Shorebird Sister Schools Program
Conserving the Nature of America
How did the Shorebird Sister Schools Program get started?

Every May for two short weeks, thousands of shorebirds arriving from the south descend on Kachemak Bay, Alaska, the location of the town of Homer, en route to their Arctic breeding grounds.

This amazing phenomena lead to the development of the Kachemak Bay Shorebird Festival hosted by the Alaska Maritime National Wildlife Refuge, the Homer Chamber of Commerce and local public schools. 

The Shorebird Sister Schools Program began as part of the shorebird festival, helping students better understand the mechanics of the shorebird’s annual migration along the Pacific Flyway to arrive to nest in Alaska each year.
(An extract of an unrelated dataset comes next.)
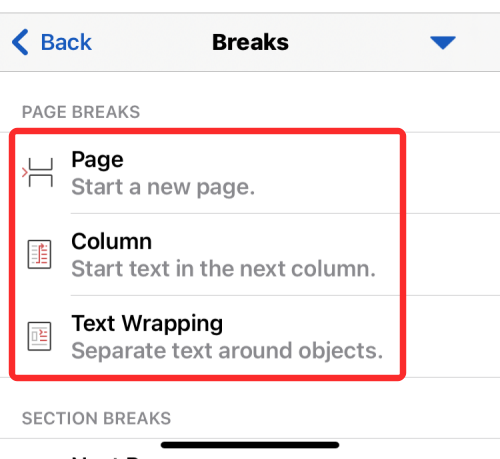Tap 'Separate text around objects.' description
500x459 pixels.
(x=227, y=351)
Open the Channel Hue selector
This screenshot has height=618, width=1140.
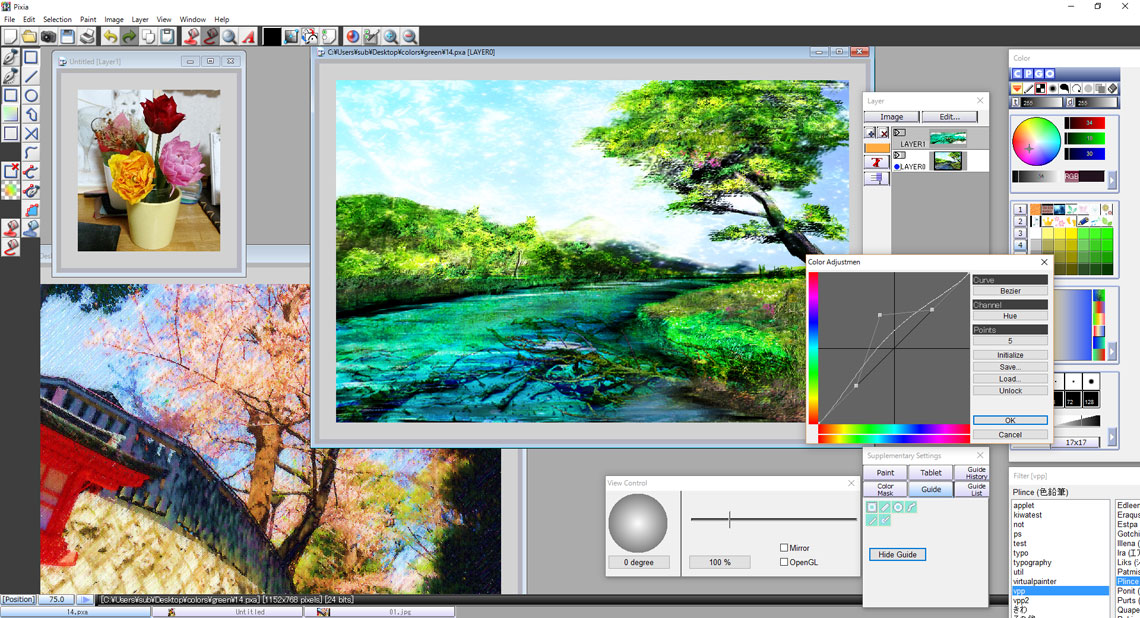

A local teacher proposed to build an information-sharing e-mail network among schools located all along the Pacific Flyway from Alaska down to Latin America where many birds spend the winter.  Students from each migratory stopover site could monitor the progress of shorebird migration and report their observations by sending e-mail to all other schools participating in the program.   Starting in 1994, 17 schools from Alaska to California were connected to the shorebird information network.  Eventually the network grew to include schools all across the USA and beyond to many Latin American countries, Japan and Russia.

Our Shorebird Sisters Schools Educators Guide has been translated into Spanish, Russian, Japanese and Portuguese and is available free as a CD from the U.S. Fish and Wildlife Service.  

The Shorebird Sisters Schools Program and its partners are working together to help guide this program toward accomplishing the long term goal of educating the public about how they can help conserve shorebirds and their habitats.